→ **ASSIGNED TASK**:
The full set of records must be returned exactly, character for character.

[INFORMATION SUPPLIED — start]

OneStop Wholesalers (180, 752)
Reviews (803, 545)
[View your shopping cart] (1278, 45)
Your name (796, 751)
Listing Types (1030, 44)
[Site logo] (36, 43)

[INFORMATION SUPPLIED — finish]

→ **RESPONSE**:
OneStop Wholesalers (180, 752)
Reviews (803, 545)
[View your shopping cart] (1278, 45)
Your name (796, 751)
Listing Types (1030, 44)
[Site logo] (36, 43)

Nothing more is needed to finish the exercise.